March 2025 – In February, the Turkish Data Protection Authority ("DPA") published a guideline on the processing of sensitive personal data and issued a notice regarding the implementation of standard contractual clauses. Additionally, the DPA shared two informative notes concerning the use of artificial intelligence.
The preparation of cyber security legislation also gained momentum in February, as discussions on the draft Cyber Security Law began in the General Assembly of the Grand National Assembly of Türkiye.
AI Applications are Under Radar of the DPA
Through its social media account, the DPA published two information notes in February, "Recommendations for the Protection of Personal Data in the Use of AI" and "Key Considerations for the Protection of Personal Data in the Use of Generative AI".
The DPA emphasised that when using AI technologies, particularly generative AI tools such as ChatGPT, Gemini, and Grok, it is crucial to:
i. be mindful of sharing personal data,
ii. prefer anonymous use where possible, and
iii. verify the data-sharing permissions of the application.

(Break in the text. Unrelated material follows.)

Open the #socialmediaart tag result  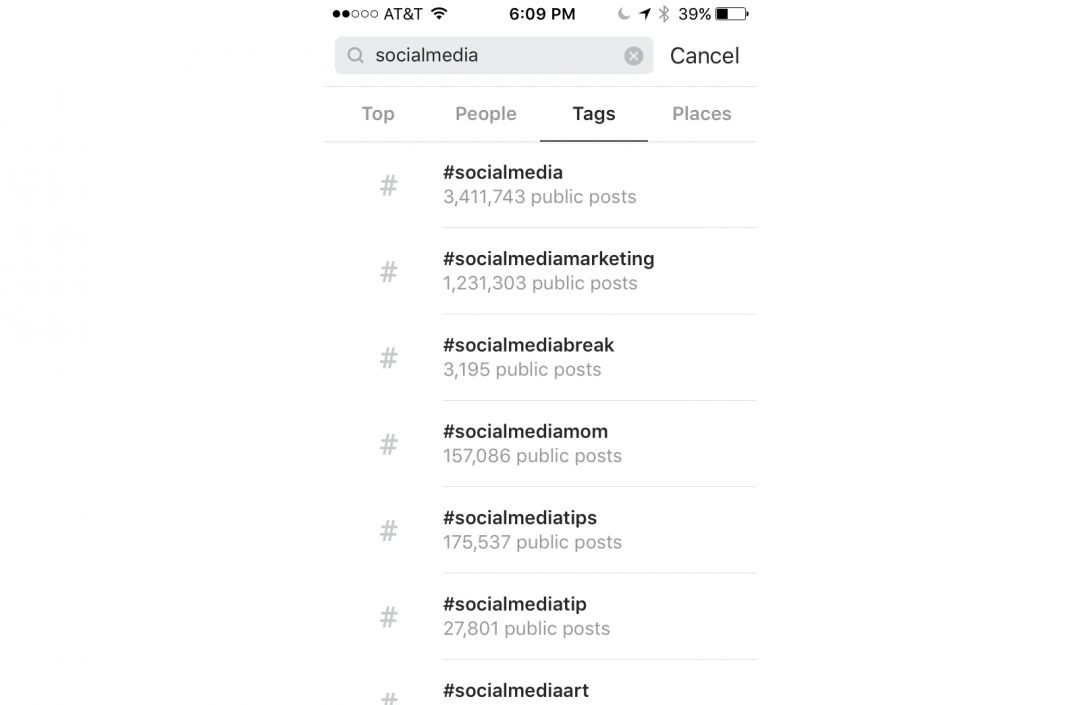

Key Considerations for Standard Contracts
On 6 February 2025, the DPA issued an announcement outlining key considerations for the preparation and signing process of Standard Contracts (“SCCs”), a commonly used method for cross-border personal data transfers. This announcement addresses common mistakes encountered by the DPA in practice.

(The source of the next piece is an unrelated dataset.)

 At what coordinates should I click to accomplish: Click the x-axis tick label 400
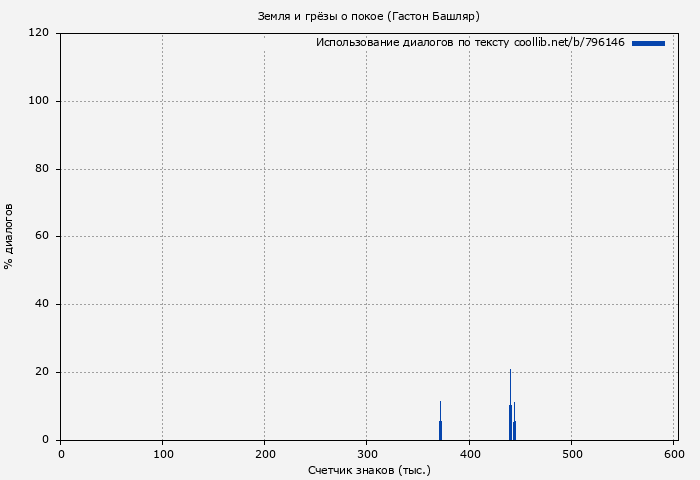[x=469, y=454]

The following points are highlighted in the announcement:
- language requirements;
- verification of the signatory's authorisation;
- notification deadline of SCCs;
- accuracy of party information;
- unauthorised modifications.
You can find our article here for full details of this announcement.
New Guidelines on the Processing of Sensitive Personal Data
On 26 February 2025, the DPA issued a new guideline regarding the processing of sensitive personal data (“Guideline”). This Guideline provides guidance for data controllers to ensure compliance with the recent amendment to Turkish Data Protection Law No. 6698 ("DP Law").

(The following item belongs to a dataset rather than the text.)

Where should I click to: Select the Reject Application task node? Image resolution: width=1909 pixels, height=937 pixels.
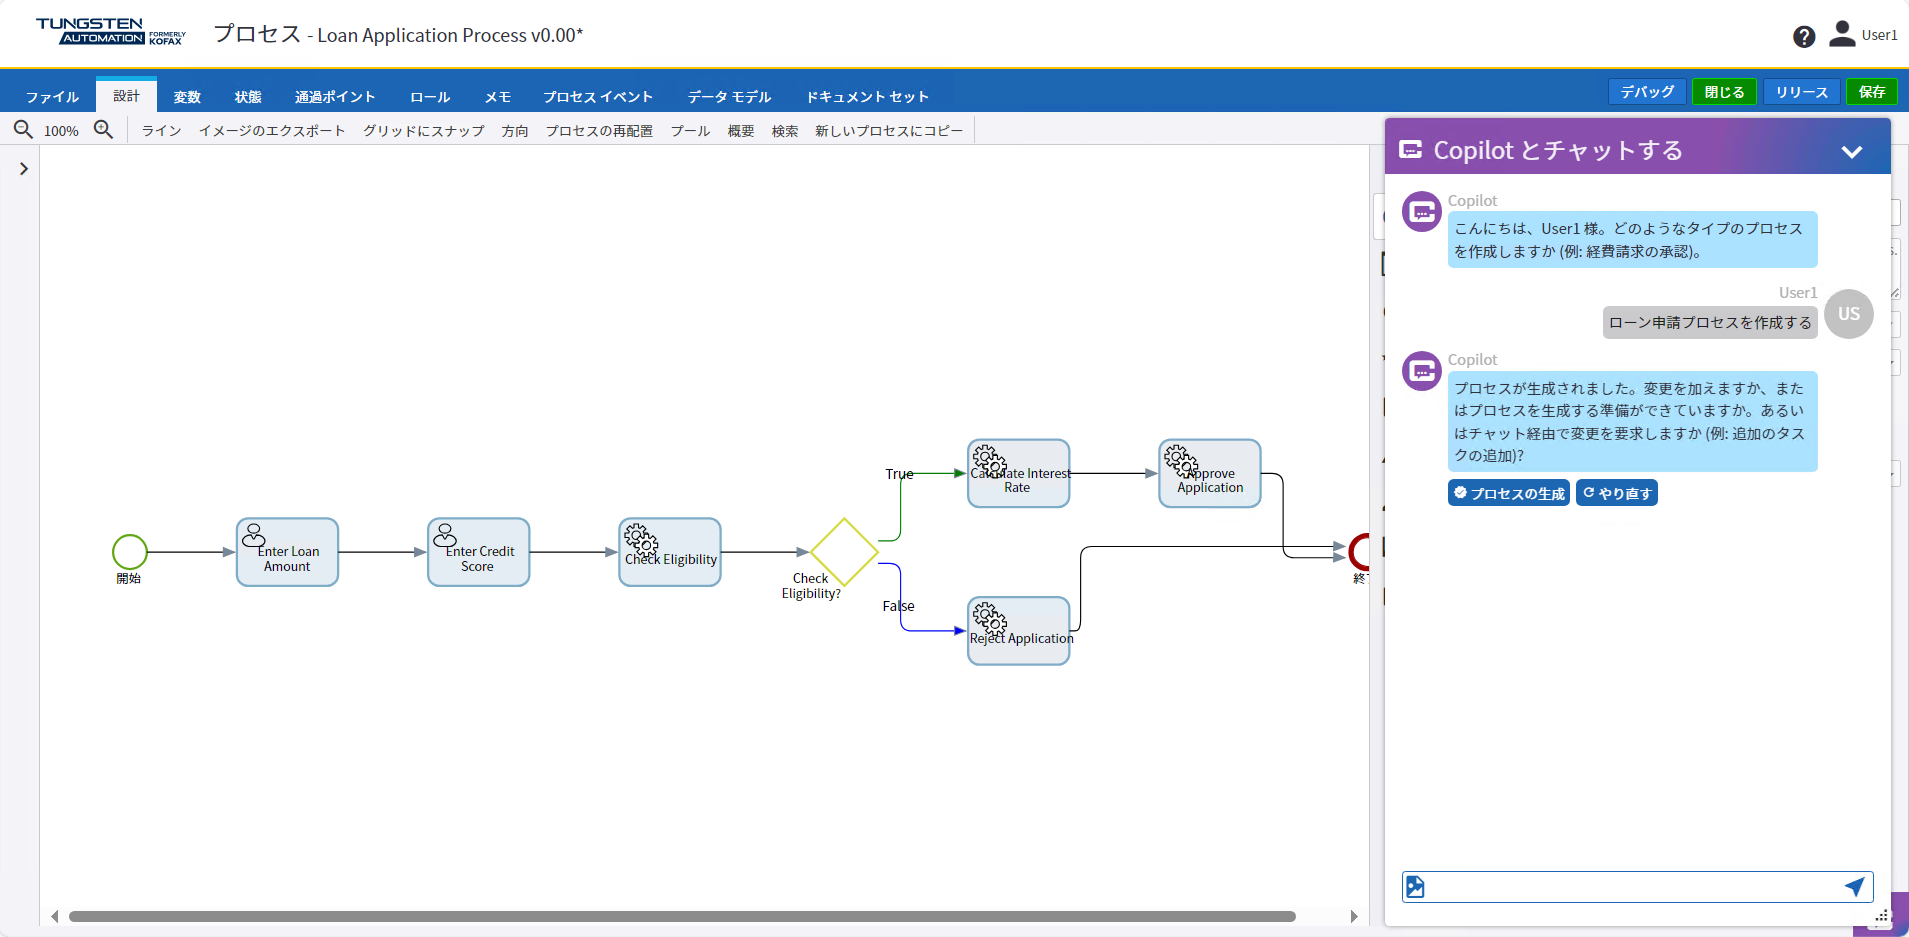point(1018,631)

Within the Guideline, the following points are highlighted:
i. The scope of sensitive personal data:
Sensitive personal data is specifically outlined in Article 6 of the DP Law and includes information that could lead to discrimination or harm for the individual. The following categories are considered sensitive personal data:
- health data;
- sexual life;
- biometric data;
- philosophical beliefs;
- clothing and attire;
- genetic data;
- race and ethnic origin;
- political opinions;
- membership in associations, foundations, or trade unions;
- religion, sect, or other beliefs;
- criminal convictions and security measures.
It is important to note that nationality or citizenship status is not considered sensitive personal data, unlike race. Additionally, if a person is apolitical, this falls under "political opinion," making it sensitive personal data. Similarly, if someone does not belong to any religion, this is classified as "religious belief" and is also sensitive personal data.
Health data includes more than just a person’s current health status. It also covers information that suggests a potential illness or confirms a medical condition. Medical test results, preliminary diagnoses, diagnoses, and treatment records are all considered health data. When it comes to criminal convictions, only finalised sentences are considered sensitive personal data, not all criminal records.
ii. Actions Required for Compliance with the DP Law
The final section of the Guideline offers recommendations for data controllers, including:
- updating the personal data inventory;
- reviewing processes that rely on explicit consent and aligning them with the new legal bases for data processing;
- revising privacy notices to reflect necessary changes;
- updating data retention and deletion policies;
- implementing necessary measures to ensure data security.
You can find our article here for detailed information.
Data Breach Notifications
- Organik Haberleşme Teknolojileri Bilişim Sanayi Ticaret Limited Şirketi notified a data breach caused by a ransomware-attack. Subscribers and members were affected, and their identity and contact information was compromised.
- Afyon Kocatepe Üniversitesi notified a data breach caused by an unauthorised access. Employees, users, customers and students were affected, and their identity, contact information and visual and audio records were compromised.
- Asilkar Hızlı Kargo Taşımacılık Ticaret Anonim Şirketi notified a data breach caused by an unauthorised access. The shipment recipient's name, surname, address, and shipment contents were compromised.